Difference in feature between Apigee Istio adapter and Hybrid Cloud

claxmana
Participant I

Hi,

I'm new to APIGEE, and still in evaluation phase.

Could you please help me understand when would one use Istio adapter topology Vs Hybrid Cloud?

I understand, if the micro services are exposed via Istio service mesh, one can use Apigee's Istio adapter. Other than that is there any more criteria to consider? Is Apigee Istio adapter is functional rich as Apigee Edge Gateway or does it support only subset of policies and feature provided by Edge Gateway? Sorry if the question is very loose. Please point me to any reference material that can be used to choose between various hybrid option offered by Apigee. Thanks in advance.

1 4 1,040
4 REPLIES 4

Yes, I can help you, Chari.

The Apigee Adapter for Istio, as you understand, is a way to bring API Management to Istio. This means:

  • API Consumption: discover and documentation, as well as self-service credential provisioning via the developer portal
  • API Usage analysis - via Apigee analytics
  • API Security - via JWT and product-based Quota enforcement.

The adapter may be interesting if:

  1. You have Istio, and want to share some of the services inside the Istio cluster to outside API Consumers
  2. You want the Istio ingress gateway to enforce API security
  3. You want to see API Analytics for APIs exposed from Istio directly, alongside analytics for APIs exposed by the Apigee Edge gateway.

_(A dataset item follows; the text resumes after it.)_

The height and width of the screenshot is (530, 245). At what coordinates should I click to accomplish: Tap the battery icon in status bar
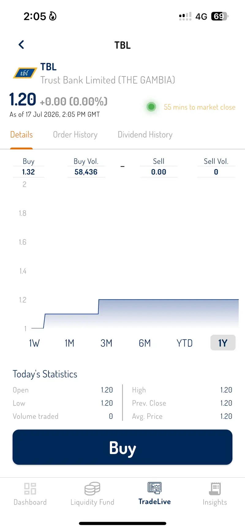point(220,16)
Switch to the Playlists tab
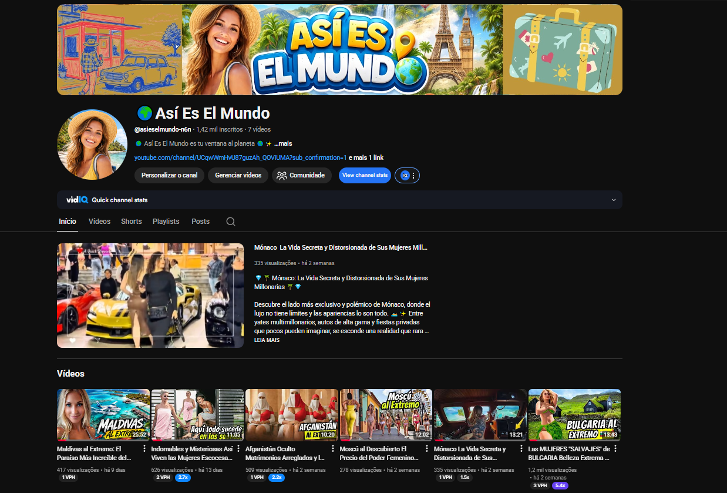727x493 pixels. point(166,222)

Apigee hybrid is a deployment option for Apigee. It allows you full API Management, all the features of Apigee that you know about. The key difference for hybrid is, you manage and operate the gateways yourself. This means, in contrast to Apigee SaaS:

  • you install and configure the gateway machines. (These need to run in k8s, in fact in Anthos or GKE)
  • You control the data path. This is nice for when clients are on the same corporate network as the gateway and upstream; no data need cross public networks. This also is nice if you want to shorten the data path (may get you lower latency).

Both options give you developer portal and API Analytics. The difference is in the capability of the Gateways. The Apigee Adapter for Istio relies on the existing Envoy + Mixer for ingress gateway. Basically the Istio Mixer "learns a few new tricks" when you install the adapter, but it's still basically Istio.

The Apigee hybrid gateway is the full-featured, mature Apigee gateway. It supports 35+ policies, with more being added regularly.

Apigee hybrid does not require you to use Istio for your services. Even so, It may be interesting to use an Apigee hybrid as an API Gateway, in front of your services, whether you use Istio as the service mesh infrastructure or not.

Apigee hybrid could act as a gateway in front of an Istio Ingress (which would operate WITHOUT the Apigee Adapter). It's one less moving part.

Thank you Dino, very clear and elaborate.

Is all the 35+ policies is available in Istio adapter based topology? Or is it a subset.

If it is subset of features, could you please point me to any documentation, I can refer.

If you use the Istio Adapter, then you get Analytics, API Key or Token verification, and Quota. That's it!

Hi Chari,

BTW, in Istio v1.5, the Mixer (and the Mixer adapter model) is deprecated. It still works, but it will be removed in the future. Speaking with the Istio engineering team, it seems that Mixer will no longer be included in Istio in v1.7.

So, you should expect to see some other mechanism for connecting Apigee to Istio services, in the future. I don't have any further information to share with you at this time... but I'm sure there will be something very similar to the Apigee Mixer Adapter.